Government Funding for Stem Cell Research

Currently, the advance in technology has led to the curing of many ailments. The advent of stem cell research has raised the expectation of many doctors and scientists in treating patients who have endured suffering or passed on because of the ailments that were termed as “incurable” some years back. Stem cells are able to build up to form mature specialized body cells.

Stem cells are present in embryos at the initial developmental stages, in fetal tissues, and occasionally in a number of adult tissues. Scientists have been able to show that by the use of stem cell technology, organisms are able to build up from a single cell and that cells in good physical shape are able to restore injured cells in mature organisms. However, the lack of adequate funding from the government has deteriorated the efforts of scientists and doctors in undertaking stem cell research.

From the time when the initial isolation of embryonic stem cells took place in 1998, stem cell research has emerged to be a breakthrough in scientific investigation and has raised a lot of public debate on its use in curing patients (Korobkin and Munzer, 3). All through this period, the U.S. government has approved what is considered as the worst restraining policy towards this technology by declining to offer financial support to the researchers.

A number of government officials maintain that the individuals encouraging stem cell research are becoming deceitful in making known this hope in medical science to the public and assert that adequate proof for the sustainability of this research is lacking. On the other hand, this is in itself deceitful because individuals, who do not meet the criteria, make such false statements. Scientists, who are the authority in the field, have said that the implementation of stem cell research would bring huge benefits to the human race.

Many individuals who are against government spending make their claim that stem cell research will lead to the obliteration of human life. The religious communities say that life starts at conception, although the embryos used in this research are mainly the leftover ones kept in fertility clinics that ultimately would be thrown away, and oppose the use of such embryos. They maintain that embryonic life is holy and important to the persistence of our lives in this world.

For that reason, antagonists are faithfully unwilling to give up embryonic life, not considering the immense benefits it may bring to the medical field. They conclude that the investigation is equivalent to homicide since it is unnatural and results in the loss of embryonic life.

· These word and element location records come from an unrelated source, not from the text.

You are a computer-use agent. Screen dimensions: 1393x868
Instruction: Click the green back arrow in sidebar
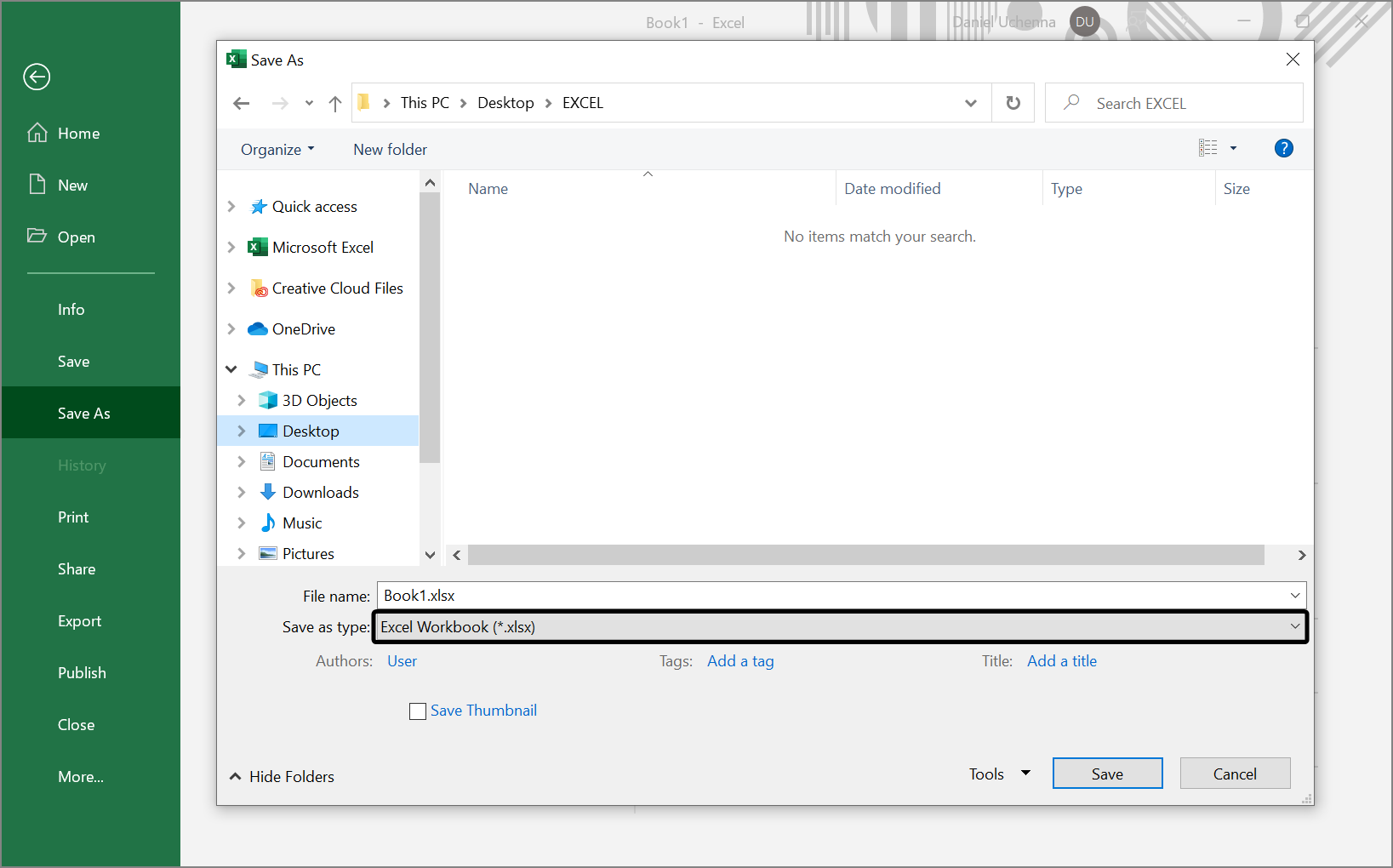36,77
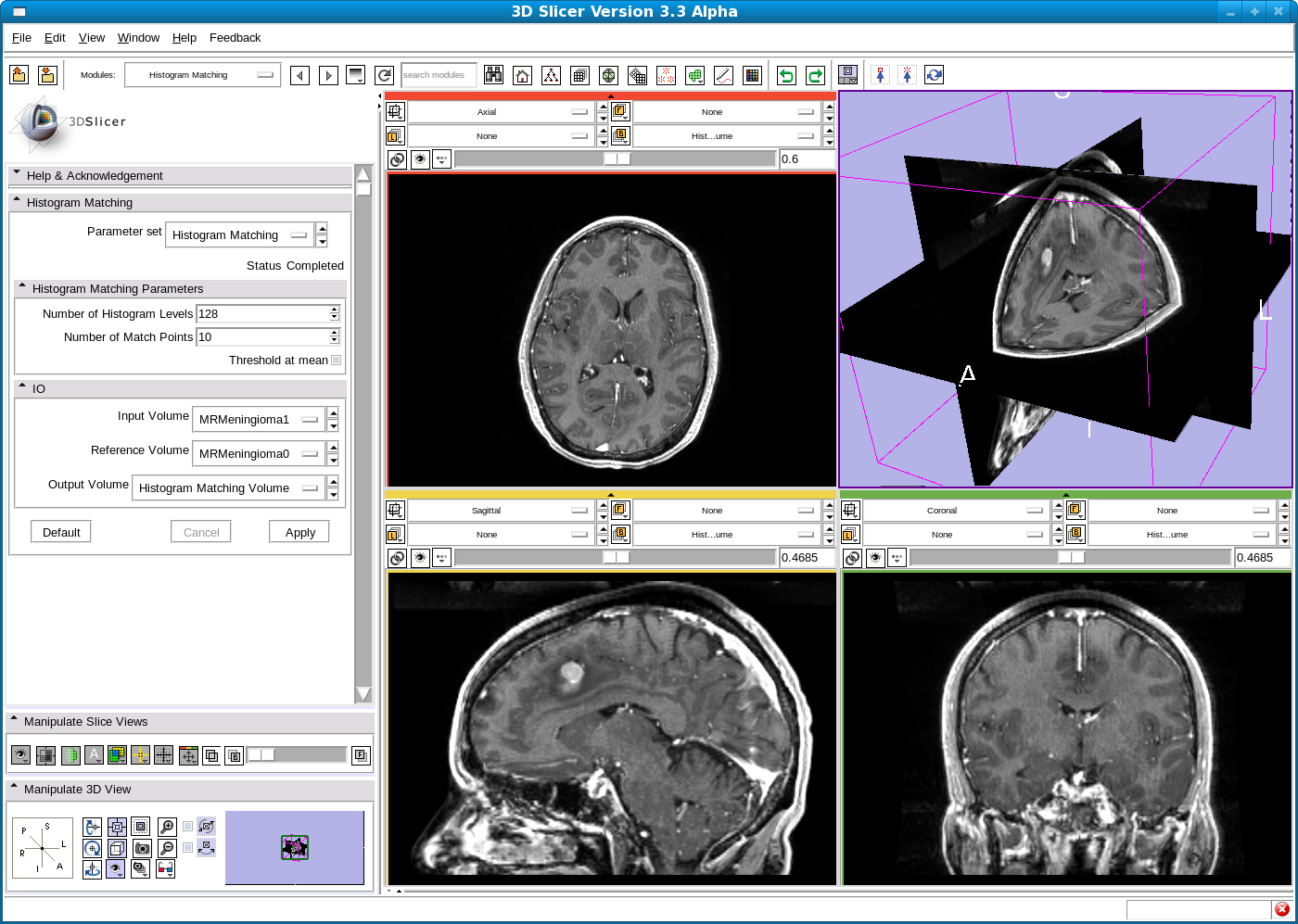The image size is (1298, 924).
Task: Click the red-blue stereo glasses icon
Action: (165, 869)
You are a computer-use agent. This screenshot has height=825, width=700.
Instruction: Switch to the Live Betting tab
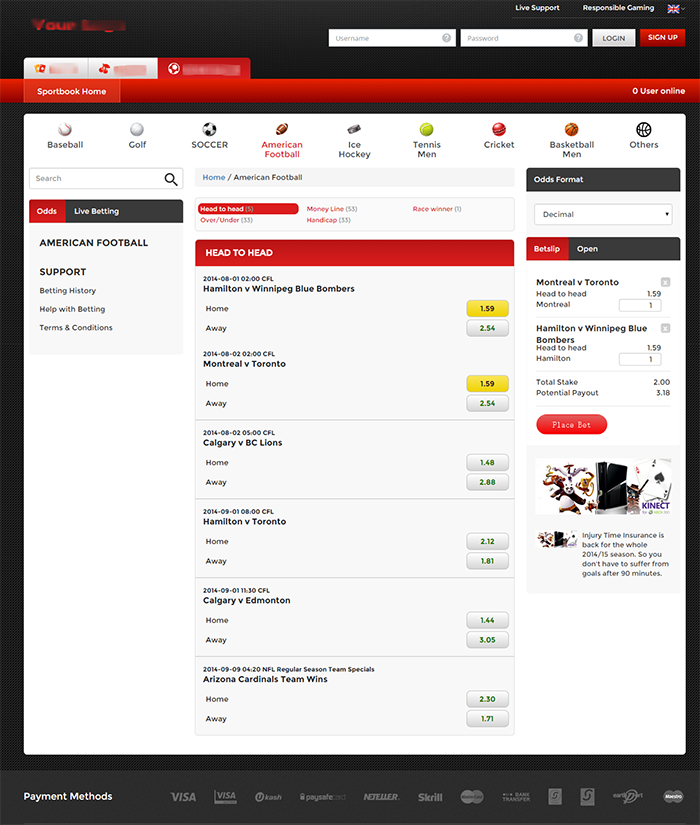pyautogui.click(x=96, y=211)
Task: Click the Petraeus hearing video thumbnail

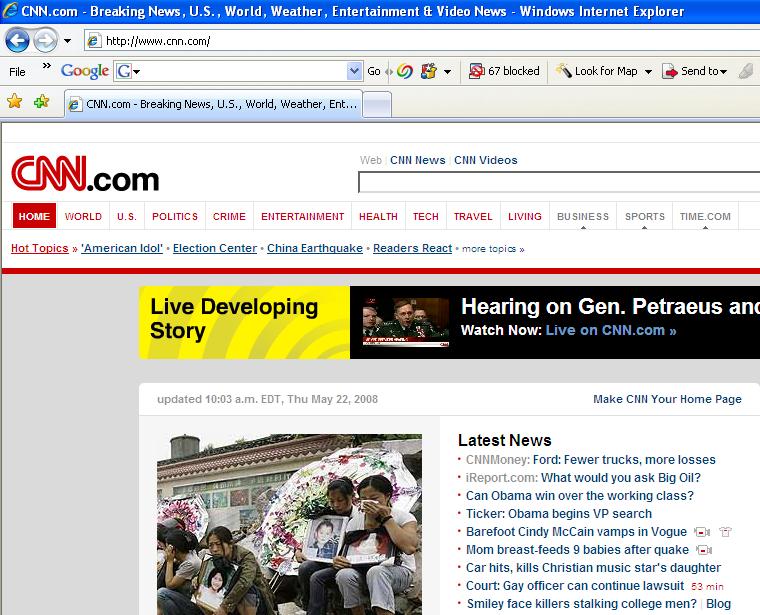Action: (405, 322)
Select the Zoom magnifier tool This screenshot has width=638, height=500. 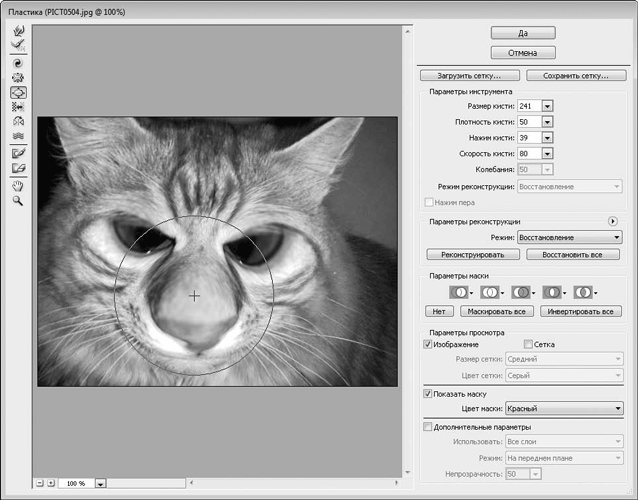click(x=17, y=200)
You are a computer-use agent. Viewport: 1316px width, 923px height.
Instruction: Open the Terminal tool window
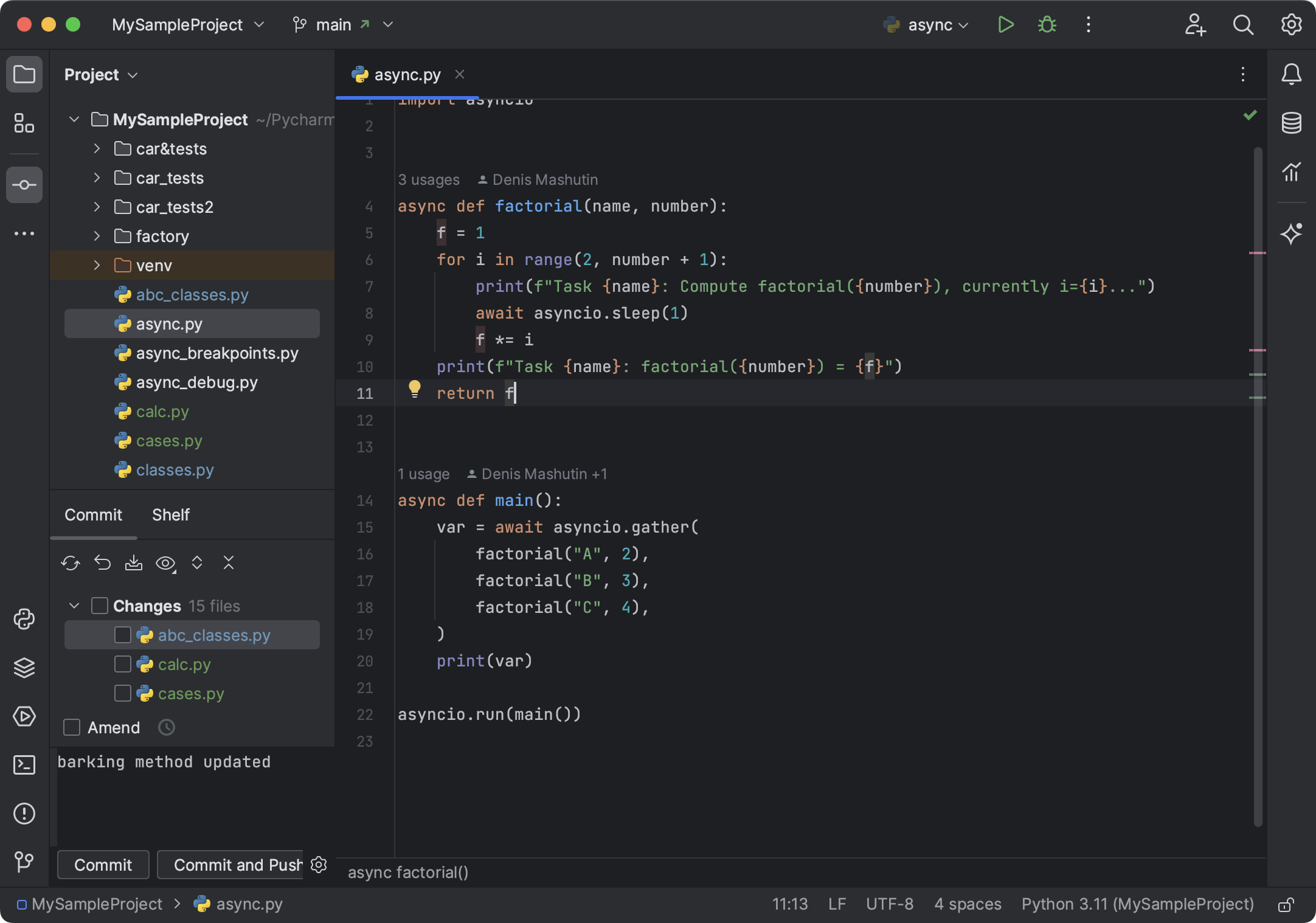24,765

Therefore, do we continue seeing our loved ones die of incurable diseases such as Alzheimer’s and Parkinson’s disease, heart conditions, cancer, arthritis, and many others simply because stem cell research is unnatural? Scientists ought to be given adequate funds to find treatments for these diseases (Lensch, 269). Moreover, who knows, maybe one day we can live in a disease-free world thanks to funding accorded to stem cell research.

The use of stem cells can bring many benefits to people in this world. The world is in dire need of treatment for serious medical conditions that are incurable. Although the present political temperature and absence of Government funding may be a major setback, we should continue to raise our voices to ensure the success of this research and save thousands of lives.

Works Cited

Korobkin, Russell, and Stephen, Munzer. Stem cell century: law and policy for a breakthrough technology. New Haven: Yale University Press, 2007. Print.

Lensch, William. Stem Cells for Dummies. Hoboken: John Wiley, 2008. Print.